▶ [EXERCISE REQUIREMENTS]: Instruction for the data below: set down exactly the lines from the line with "Task: Save the screenshot with download icon" to the line with "The image size is (1568, 754).", inclusive, and no others.

▶ [STORED DATA]:
▬▬▬▬▬▬

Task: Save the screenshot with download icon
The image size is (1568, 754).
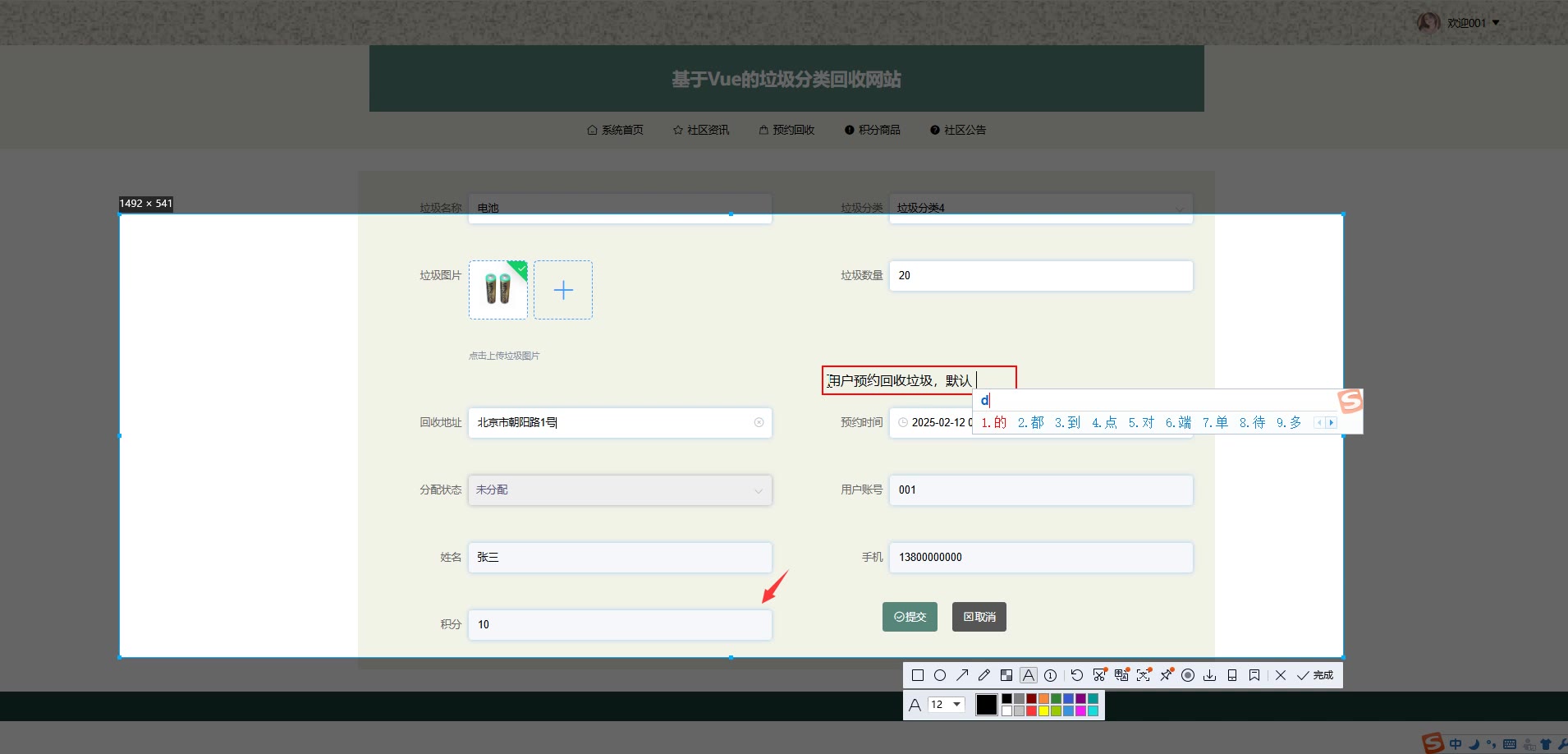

▬▬▬▬▬▬

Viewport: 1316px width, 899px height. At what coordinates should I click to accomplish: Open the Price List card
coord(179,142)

▬▬▬▬▬▬

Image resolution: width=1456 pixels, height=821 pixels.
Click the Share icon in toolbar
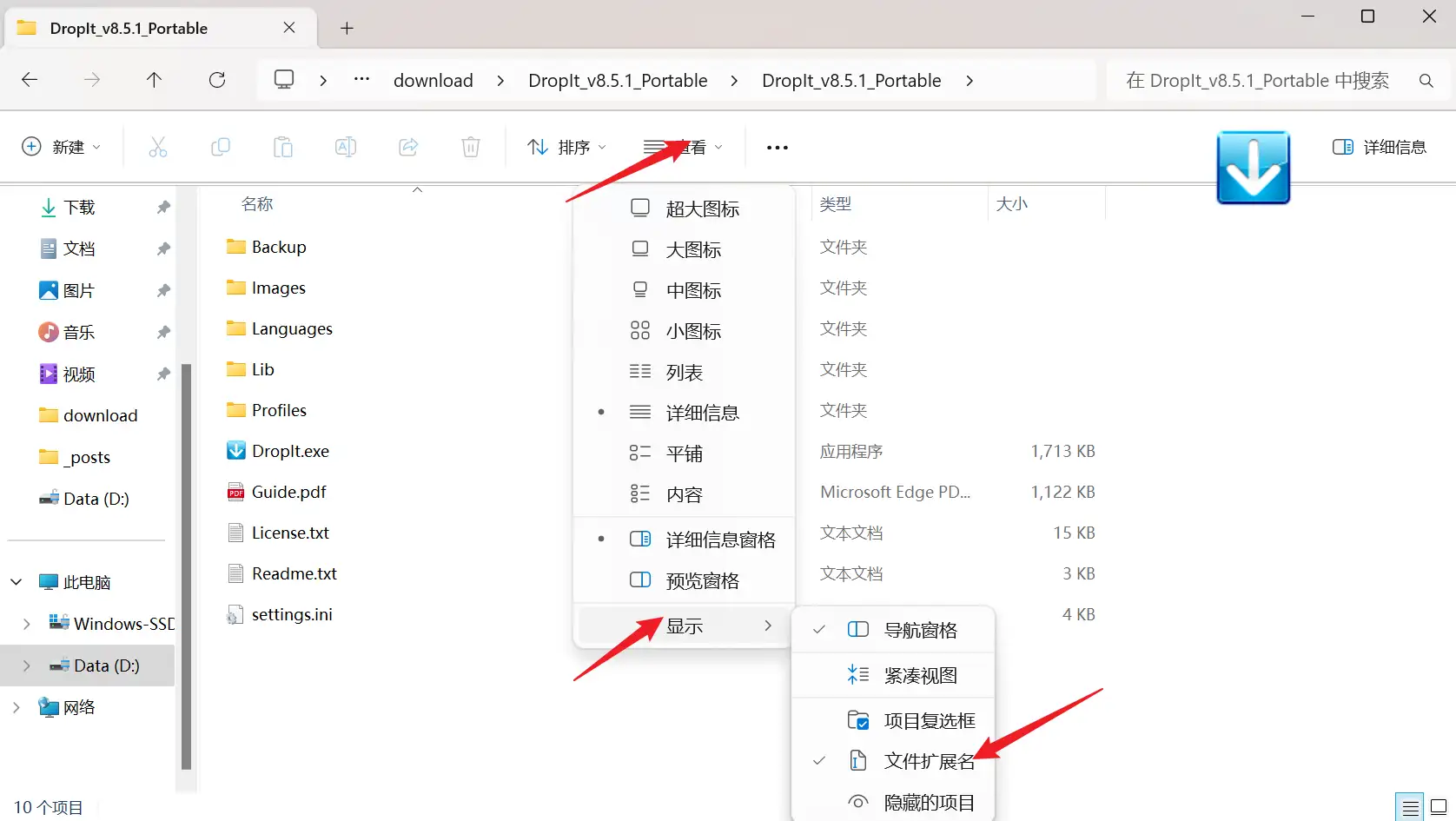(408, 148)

▬▬▬▬▬▬

▶ [OUTPUT FOR THIS EXERCISE]:
Task: Save the screenshot with download icon
The image size is (1568, 754).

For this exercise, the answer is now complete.